• [EXERCISE MATERIAL]:
— Start —

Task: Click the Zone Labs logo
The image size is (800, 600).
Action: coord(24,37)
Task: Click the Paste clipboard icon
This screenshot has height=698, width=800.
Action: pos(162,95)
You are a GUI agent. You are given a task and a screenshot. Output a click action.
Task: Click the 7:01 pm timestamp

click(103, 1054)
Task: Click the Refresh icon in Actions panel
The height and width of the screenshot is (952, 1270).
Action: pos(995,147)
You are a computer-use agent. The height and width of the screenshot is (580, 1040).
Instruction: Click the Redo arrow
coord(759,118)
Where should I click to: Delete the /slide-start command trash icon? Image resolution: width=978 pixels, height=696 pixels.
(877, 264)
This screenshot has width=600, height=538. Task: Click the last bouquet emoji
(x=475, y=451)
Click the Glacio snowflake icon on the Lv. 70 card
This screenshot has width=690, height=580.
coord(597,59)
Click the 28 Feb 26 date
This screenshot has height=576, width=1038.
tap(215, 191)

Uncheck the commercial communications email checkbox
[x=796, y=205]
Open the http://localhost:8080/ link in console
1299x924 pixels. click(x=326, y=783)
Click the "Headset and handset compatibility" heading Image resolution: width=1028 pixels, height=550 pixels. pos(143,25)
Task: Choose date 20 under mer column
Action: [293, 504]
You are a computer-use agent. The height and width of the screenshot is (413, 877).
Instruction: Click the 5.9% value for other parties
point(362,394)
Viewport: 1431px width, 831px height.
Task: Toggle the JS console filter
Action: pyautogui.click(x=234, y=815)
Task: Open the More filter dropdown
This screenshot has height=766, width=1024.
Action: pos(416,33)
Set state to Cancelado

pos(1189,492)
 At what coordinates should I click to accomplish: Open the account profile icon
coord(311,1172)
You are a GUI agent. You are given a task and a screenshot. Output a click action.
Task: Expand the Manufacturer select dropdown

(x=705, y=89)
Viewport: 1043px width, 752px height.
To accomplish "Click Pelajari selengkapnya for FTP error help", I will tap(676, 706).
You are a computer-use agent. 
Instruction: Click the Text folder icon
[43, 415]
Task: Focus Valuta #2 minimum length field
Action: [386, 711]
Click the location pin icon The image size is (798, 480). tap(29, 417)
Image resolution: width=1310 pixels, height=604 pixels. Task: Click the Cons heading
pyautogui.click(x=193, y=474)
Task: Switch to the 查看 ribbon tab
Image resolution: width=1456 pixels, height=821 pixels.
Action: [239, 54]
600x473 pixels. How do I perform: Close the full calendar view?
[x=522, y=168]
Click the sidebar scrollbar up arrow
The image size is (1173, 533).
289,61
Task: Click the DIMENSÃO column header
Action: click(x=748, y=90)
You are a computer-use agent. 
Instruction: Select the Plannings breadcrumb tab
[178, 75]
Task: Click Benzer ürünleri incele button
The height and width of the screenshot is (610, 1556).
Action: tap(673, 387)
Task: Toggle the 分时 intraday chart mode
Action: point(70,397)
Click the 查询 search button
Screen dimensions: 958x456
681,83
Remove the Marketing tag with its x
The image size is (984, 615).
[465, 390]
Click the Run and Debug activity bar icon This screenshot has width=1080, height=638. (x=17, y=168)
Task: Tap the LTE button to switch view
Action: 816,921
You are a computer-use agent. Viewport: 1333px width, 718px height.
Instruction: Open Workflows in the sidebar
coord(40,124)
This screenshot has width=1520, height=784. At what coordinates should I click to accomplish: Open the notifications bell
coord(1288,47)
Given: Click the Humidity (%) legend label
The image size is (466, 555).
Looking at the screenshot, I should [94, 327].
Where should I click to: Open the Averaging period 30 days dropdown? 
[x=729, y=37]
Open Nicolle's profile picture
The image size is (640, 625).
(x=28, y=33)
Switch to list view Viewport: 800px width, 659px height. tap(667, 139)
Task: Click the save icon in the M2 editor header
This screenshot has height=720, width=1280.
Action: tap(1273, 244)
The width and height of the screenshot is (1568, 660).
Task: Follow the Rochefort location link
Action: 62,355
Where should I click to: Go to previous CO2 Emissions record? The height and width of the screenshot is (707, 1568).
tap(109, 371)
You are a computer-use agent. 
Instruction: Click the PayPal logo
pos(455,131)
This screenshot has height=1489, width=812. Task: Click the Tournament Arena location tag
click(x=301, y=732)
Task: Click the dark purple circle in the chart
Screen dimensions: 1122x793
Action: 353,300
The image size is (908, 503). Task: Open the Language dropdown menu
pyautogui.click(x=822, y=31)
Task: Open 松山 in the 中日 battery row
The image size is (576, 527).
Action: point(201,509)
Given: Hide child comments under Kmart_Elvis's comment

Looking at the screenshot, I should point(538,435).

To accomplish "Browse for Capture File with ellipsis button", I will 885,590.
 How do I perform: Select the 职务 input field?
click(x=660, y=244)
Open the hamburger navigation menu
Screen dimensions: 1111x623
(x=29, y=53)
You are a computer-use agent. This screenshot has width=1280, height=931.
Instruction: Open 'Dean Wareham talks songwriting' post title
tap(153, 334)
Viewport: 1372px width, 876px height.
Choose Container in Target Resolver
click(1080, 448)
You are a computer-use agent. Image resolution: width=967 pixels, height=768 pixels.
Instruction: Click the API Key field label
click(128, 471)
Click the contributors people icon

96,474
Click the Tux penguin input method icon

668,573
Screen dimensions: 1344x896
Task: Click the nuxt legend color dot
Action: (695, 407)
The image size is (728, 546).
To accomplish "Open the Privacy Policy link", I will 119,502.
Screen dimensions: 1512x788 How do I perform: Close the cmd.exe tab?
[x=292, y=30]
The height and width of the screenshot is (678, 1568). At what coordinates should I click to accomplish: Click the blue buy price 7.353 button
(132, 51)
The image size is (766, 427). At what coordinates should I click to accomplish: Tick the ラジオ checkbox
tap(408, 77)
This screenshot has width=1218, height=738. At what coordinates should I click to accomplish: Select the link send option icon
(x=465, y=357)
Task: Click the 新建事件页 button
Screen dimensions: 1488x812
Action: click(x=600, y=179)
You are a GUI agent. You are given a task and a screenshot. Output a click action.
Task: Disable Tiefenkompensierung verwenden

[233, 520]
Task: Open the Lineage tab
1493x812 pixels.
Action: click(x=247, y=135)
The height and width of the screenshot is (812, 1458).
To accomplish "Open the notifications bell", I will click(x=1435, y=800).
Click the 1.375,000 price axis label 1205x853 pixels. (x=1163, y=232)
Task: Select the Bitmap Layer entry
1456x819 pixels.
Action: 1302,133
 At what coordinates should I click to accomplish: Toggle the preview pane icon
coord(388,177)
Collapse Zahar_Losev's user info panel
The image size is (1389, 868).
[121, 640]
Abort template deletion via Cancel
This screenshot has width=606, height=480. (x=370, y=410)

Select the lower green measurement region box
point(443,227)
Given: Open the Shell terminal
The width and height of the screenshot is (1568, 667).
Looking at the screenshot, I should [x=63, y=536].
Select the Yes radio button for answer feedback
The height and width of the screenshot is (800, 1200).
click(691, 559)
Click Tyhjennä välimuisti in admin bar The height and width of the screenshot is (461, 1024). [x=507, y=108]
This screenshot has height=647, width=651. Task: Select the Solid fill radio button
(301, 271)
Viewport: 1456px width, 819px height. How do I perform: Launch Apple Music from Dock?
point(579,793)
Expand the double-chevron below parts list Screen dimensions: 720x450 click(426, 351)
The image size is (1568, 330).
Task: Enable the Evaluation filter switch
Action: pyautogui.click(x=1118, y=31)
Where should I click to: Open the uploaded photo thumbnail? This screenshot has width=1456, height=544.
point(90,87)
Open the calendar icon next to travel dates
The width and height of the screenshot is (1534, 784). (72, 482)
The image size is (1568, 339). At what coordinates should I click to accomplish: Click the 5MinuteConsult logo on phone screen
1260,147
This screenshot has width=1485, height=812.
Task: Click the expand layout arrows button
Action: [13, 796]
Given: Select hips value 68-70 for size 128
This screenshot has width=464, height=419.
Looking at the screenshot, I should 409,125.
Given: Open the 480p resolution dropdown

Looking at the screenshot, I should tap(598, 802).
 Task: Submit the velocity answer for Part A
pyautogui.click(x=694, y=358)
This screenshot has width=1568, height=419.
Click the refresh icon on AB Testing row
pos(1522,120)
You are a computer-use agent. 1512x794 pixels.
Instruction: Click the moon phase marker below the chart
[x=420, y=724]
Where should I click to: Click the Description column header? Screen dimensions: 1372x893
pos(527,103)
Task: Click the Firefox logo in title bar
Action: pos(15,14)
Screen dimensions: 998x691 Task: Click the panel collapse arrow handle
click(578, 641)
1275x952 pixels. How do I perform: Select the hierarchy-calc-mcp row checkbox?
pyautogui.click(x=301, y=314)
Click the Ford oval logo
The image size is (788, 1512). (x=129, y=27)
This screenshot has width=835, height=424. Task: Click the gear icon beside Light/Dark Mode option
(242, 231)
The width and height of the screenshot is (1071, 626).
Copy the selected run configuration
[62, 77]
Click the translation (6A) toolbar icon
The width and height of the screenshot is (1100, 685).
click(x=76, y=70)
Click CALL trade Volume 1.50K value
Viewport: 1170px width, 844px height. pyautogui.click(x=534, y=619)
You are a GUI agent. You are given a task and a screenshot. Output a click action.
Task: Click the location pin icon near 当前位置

— End —

• [EXERCISE BRIEF]: Copy out verbatim everything in the material above, from the line containing "Given: Click the Humidity (%) legend label" down to the line containing "tap(109, 371)", including both of those lines and nothing else.

• [IN RESPONSE]:
Given: Click the Humidity (%) legend label
The image size is (466, 555).
Looking at the screenshot, I should [94, 327].
Where should I click to: Open the Averaging period 30 days dropdown? 
[x=729, y=37]
Open Nicolle's profile picture
The image size is (640, 625).
(x=28, y=33)
Switch to list view Viewport: 800px width, 659px height. tap(667, 139)
Task: Click the save icon in the M2 editor header
This screenshot has height=720, width=1280.
Action: tap(1273, 244)
The width and height of the screenshot is (1568, 660).
Task: Follow the Rochefort location link
Action: 62,355
Where should I click to: Go to previous CO2 Emissions record? The height and width of the screenshot is (707, 1568).
tap(109, 371)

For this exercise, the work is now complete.